Wound cleansing before repeated applications of the ointment is carried out using a sterile 0.9% sodium chloride solution or antiseptic solutions. The procedure is performed carefully, avoiding injury to the forming granulation tissue and growing epithelium when removing the remnants of the ointment.

Treatment is continued until the wound epithelializes or is ready for plastic closure with a skin graft.

For the prevention of radiation dermatitis, a 1 mm layer of ointment is applied to the irradiated area of the skin, without removing it from the application site for 6-8 hours after irradiation. The use of the ointment is continued daily throughout the entire course of radiotherapy and is not interrupted in case of a forced missed irradiation procedure.

Adverse Reactions

The drug is well tolerated. In rare cases, the development of

• Allergic reactions characteristic of sulfonamide drugs and drugs containing silver;
• A sensation of burning, pain, tightness and discomfort in the area of ointment application (usually resolve on their own within 5-10 minutes after applying the dressing).

Contraindications

• Children under 1 year of age;
• Hypersensitivity to sulfonamides, silver and other components of the drug.

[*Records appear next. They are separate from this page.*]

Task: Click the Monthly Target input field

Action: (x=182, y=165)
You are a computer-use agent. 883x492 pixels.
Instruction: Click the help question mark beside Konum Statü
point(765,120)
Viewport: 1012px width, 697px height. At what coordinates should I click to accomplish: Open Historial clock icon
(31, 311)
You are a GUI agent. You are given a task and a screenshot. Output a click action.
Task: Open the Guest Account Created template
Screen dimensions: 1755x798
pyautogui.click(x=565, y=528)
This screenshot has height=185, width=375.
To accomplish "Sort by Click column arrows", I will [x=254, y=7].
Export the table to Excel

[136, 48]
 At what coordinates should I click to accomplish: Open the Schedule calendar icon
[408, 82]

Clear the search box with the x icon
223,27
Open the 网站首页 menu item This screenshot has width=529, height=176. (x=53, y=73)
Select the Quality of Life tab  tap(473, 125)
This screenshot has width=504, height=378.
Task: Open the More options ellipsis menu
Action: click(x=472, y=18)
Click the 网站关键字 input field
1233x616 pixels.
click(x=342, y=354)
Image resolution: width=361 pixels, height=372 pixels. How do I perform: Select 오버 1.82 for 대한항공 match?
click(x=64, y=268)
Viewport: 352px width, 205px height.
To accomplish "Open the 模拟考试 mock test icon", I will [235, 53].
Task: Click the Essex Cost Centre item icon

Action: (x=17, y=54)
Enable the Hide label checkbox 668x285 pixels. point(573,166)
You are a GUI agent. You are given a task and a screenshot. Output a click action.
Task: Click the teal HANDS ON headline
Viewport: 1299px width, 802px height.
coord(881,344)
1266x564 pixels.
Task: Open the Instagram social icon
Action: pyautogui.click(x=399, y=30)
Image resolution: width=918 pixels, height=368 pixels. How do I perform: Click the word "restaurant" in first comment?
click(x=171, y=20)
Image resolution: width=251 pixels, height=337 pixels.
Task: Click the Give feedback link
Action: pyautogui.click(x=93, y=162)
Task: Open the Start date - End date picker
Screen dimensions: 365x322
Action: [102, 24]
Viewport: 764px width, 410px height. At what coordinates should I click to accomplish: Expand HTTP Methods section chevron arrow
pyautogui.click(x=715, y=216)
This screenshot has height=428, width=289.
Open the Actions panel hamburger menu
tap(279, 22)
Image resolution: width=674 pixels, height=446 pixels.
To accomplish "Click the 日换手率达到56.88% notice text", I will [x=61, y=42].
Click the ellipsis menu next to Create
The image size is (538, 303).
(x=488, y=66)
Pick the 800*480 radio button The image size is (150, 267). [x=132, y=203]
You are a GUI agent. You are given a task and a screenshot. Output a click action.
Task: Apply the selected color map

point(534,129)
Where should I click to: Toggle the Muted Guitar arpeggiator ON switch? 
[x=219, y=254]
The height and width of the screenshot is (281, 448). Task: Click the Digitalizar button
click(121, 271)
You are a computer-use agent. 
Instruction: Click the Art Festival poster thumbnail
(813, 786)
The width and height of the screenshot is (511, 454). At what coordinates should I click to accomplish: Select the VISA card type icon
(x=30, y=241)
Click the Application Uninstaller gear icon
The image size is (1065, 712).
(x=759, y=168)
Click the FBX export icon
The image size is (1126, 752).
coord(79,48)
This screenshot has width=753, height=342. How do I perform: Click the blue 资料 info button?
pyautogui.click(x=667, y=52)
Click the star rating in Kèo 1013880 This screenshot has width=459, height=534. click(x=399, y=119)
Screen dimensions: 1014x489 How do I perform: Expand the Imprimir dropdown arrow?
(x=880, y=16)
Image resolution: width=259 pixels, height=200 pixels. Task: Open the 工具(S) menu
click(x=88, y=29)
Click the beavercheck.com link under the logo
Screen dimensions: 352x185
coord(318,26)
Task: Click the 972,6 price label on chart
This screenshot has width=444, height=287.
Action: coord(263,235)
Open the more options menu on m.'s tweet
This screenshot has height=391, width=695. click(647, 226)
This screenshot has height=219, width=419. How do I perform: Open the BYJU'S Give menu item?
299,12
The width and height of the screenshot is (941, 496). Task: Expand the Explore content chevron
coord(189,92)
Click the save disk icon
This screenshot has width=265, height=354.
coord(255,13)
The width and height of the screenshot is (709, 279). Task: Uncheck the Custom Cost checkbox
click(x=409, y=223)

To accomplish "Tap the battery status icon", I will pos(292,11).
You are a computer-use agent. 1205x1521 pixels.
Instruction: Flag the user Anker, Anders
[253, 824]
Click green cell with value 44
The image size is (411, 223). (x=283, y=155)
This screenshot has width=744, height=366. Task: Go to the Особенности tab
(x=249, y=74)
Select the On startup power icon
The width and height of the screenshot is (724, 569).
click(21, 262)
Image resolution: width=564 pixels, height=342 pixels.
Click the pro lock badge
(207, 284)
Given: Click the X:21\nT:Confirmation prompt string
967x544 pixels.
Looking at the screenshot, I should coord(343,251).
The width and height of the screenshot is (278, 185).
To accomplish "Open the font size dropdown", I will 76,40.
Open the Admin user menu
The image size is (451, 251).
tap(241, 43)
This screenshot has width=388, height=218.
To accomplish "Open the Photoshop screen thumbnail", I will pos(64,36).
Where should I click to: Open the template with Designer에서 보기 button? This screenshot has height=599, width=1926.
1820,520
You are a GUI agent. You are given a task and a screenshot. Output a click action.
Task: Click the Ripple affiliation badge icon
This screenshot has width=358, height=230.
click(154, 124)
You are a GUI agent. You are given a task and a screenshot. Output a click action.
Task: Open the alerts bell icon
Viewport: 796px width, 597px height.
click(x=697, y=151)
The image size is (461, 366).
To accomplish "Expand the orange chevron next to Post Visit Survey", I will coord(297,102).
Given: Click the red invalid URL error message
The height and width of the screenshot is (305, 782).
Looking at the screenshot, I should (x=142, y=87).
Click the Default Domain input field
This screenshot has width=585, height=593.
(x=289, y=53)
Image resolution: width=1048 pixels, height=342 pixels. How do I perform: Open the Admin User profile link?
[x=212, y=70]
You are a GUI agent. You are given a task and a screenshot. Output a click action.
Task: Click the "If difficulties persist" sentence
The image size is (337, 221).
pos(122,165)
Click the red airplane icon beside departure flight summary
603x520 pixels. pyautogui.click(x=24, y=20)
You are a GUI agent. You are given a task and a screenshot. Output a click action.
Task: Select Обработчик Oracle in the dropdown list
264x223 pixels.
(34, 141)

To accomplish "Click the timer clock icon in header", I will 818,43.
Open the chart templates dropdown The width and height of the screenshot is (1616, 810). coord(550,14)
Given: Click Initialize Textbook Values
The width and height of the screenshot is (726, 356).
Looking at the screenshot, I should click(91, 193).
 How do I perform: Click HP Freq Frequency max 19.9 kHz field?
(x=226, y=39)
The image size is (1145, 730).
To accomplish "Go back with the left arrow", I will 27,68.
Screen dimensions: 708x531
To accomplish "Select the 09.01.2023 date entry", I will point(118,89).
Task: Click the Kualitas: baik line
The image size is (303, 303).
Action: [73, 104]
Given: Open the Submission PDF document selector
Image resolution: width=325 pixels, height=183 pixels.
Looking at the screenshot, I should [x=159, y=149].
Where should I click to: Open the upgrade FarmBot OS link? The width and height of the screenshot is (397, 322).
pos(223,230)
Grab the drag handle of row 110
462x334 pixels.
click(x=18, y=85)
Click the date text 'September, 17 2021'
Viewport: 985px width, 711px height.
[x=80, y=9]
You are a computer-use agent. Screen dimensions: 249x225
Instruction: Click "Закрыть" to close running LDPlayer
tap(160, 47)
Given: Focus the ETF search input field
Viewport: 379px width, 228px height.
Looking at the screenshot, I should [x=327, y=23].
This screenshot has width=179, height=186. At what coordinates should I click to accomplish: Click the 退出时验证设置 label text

The drug should not be used on areas with active tumor lesions and to stimulate scarring in areas of surgical tumor excisions.

With caution in congenital deficiency of glucose-6-phosphate dehydrogenase, hepatic and renal insufficiency.

Use in Pregnancy and Lactation

Ebermin has not been sufficiently studied regarding its effects on the fetus or breastfed infants, therefore its use is not recommended during pregnancy and lactation. In the event that a pregnant or breastfeeding woman has a lesion that can be treated with Ebermin, the physician should determine the risk-benefit ratio and make a decision on its use.

Use in Hepatic Impairment

Use with caution in hepatic insufficiency.

Use in Renal Impairment

Use with caution in renal insufficiency.

Pediatric Use

Contraindicated in children under 1 year of age.

Special Precautions

Use with caution in congenital deficiency of glucose-6-phosphate dehydrogenase, hepatic and renal insufficiency.

With the open (non-occlusive) method of treatment, direct sunlight on the area of ointment application should be avoided.

Overdose

No cases of overdose have been reported.

Drug Interactions

No incompatibilities or interactions with other drugs have been reported.

Storage Conditions

Store at a temperature from 15°C (59°F) to 25°C (77°F) in a place protected from light and out of the reach of children.

Shelf Life

The shelf life is 2 years.

Dispensing Status

By prescription.

Important Safety Information

This information is for educational purposes only and does not replace professional medical advice. Always consult your doctor before use. Dosage and side effects may vary. Use only as prescribed.